* Written task
Return each line of the rows below that contains the word "graph", copied in full.
*-*-*
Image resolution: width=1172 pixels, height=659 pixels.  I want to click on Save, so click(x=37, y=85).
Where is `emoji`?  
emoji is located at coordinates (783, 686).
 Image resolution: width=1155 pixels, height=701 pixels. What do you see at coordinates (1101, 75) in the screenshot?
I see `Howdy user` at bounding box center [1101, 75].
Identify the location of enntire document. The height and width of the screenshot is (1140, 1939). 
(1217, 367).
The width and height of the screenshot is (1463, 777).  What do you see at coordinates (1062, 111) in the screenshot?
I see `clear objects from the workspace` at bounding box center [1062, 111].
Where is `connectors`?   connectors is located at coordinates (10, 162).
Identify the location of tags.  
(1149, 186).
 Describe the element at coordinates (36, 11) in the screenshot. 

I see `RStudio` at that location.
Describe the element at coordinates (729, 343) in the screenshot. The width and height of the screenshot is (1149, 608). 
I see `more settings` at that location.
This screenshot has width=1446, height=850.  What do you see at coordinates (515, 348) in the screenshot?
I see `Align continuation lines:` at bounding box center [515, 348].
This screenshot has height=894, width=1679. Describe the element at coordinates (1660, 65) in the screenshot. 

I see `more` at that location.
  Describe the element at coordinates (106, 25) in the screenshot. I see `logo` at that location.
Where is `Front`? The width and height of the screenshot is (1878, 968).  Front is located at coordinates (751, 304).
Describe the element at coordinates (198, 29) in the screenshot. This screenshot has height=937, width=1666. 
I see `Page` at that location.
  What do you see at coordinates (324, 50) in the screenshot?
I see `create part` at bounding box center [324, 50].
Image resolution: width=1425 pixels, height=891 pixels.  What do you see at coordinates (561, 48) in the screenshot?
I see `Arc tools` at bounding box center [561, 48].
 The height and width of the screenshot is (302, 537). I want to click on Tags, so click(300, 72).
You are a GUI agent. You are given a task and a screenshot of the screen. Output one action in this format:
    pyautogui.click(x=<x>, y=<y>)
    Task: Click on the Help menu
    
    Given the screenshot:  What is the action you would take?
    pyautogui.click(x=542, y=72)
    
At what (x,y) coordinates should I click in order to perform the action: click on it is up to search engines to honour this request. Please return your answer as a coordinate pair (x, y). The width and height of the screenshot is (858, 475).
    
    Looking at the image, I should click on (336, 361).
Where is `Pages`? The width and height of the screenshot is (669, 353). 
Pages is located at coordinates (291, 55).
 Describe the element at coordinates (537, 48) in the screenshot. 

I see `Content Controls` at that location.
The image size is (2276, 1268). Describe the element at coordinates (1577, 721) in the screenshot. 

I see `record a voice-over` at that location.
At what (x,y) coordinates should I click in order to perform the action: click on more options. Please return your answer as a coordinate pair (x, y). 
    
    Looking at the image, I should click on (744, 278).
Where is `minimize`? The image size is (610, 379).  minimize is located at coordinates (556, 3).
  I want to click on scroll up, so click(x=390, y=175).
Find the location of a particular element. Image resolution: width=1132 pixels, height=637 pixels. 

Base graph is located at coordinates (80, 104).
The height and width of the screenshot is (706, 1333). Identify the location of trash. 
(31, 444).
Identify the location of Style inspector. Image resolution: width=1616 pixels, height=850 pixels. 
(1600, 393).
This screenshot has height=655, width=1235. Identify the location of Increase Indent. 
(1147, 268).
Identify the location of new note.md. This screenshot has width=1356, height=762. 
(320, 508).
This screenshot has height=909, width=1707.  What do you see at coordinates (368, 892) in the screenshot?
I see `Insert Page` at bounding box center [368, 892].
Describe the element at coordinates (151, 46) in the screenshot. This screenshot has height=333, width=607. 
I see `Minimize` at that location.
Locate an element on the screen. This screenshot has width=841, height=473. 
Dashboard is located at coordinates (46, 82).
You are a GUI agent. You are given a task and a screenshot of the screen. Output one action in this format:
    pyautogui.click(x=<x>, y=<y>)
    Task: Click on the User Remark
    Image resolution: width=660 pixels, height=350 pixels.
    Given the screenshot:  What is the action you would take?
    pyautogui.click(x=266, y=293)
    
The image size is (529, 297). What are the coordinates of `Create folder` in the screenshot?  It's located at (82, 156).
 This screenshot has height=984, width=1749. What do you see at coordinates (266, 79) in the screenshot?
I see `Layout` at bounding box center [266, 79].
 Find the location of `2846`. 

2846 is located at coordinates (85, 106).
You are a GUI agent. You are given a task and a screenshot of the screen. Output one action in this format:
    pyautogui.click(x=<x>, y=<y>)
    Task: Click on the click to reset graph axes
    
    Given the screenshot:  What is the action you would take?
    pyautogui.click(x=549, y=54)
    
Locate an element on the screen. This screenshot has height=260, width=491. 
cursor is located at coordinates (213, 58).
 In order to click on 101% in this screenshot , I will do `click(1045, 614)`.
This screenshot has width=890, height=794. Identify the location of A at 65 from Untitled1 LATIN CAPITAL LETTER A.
*-*-*
* Answer for this exercise
Base graph is located at coordinates (80, 104).
    Task: Click on the click to reset graph axes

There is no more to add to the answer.